A personalized, web-based decision aid did not help surrogate decision makers and clinicians agree on treatment goals for patients who were on extended life support, a study found.
Researchers compared a theory-based decision aid that was individualized to the clinical condition of each critically ill patient to usual care using a blinded, randomized trial in 13 medical and surgical ICUs at five hospitals. Family members using the decision aid were guided to think about what their loved ones valued most and which ICU goal of care was best aligned with these values. The decision aid provided personalized prognostic estimates and explanations of treatment options and interactively clarified patient values to inform a family meeting. The control group received information according to usual care practices followed by a family meeting.
The study's primary outcome was improved concordance on one-year survival estimates, measured with the clinician-surrogate concordance scale (range, 0 to 100 percentage points, with higher scores indicating more discordance). Secondary and additional outcomes assessed the experiences of surrogates (psychological distress, decisional conflict, and quality of communication) and patient outcomes (length of stay and six-month mortality rates). The study enrolled 277 patients, 416 surrogates, and 427 clinicians.
Results were published by Annals of Internal Medicine on Jan. 29.
The researchers found that although the decision aid reduced surrogates' decisional conflict and improved their understanding of physicians' prognostic beliefs, it did not change clinician-surrogate concordance about one-year survival estimates, surrogates' distress symptoms, patients' clinical outcomes, or the actual decisions made.
Concordance improvement did not differ between intervention and control groups (mean difference in score change from baseline, −1.7 percentage points [95% CI, −8.3 to 4.8 percentage points]; P=0.60). Surrogates' postintervention estimates of patients' one-year prognoses did not differ between intervention and control groups (median, 86.0% vs. 92.5%; P=0.23) and were substantially more optimistic than results of a validated prediction model (median, 56.0%) and physician estimates (median, 50.0%).
Eighty-two surrogates in the intervention group (43%) favored a treatment option that was more aggressive than their report of patient preferences. Although surrogates in the intervention group had greater reduction in decisional conflict than those in the control group (mean difference in change from baseline, 0.4 points [95% CI, CI, 0.0 to 0.7 points]; P=0.041), other surrogate and patient outcomes did not differ.

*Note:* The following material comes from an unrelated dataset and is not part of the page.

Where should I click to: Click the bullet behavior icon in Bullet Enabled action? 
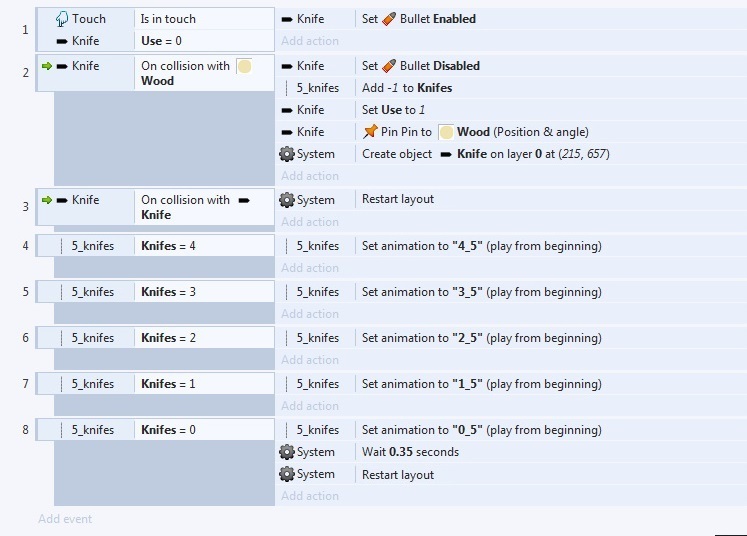tap(389, 19)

According to the authors, the results of their study challenges the idea that decision aids can easily change resource utilization in acute care settings. Instead, they wrote, decision support in acute care may require more individualized attention.
An accompanying editorial noted that surrogates' tendency to override predictions indicates how they process information from physicians and construct their own individual preferences. While seriously ill patients may prefer better function over longer life, surrogates may struggle to acknowledge this, the editorialists said, and decision aids that provide more information and encourage more deliberation may not help.
“Indeed, the value of deliberation in clinical decision making is itself unsubstantiated,” the editorialists wrote. “Inducing deliberation rather than allowing intuitive judgments often leads to lower-quality decisions and may serve primarily to increase the decision maker's confidence in the decision, a form of confirmation bias.”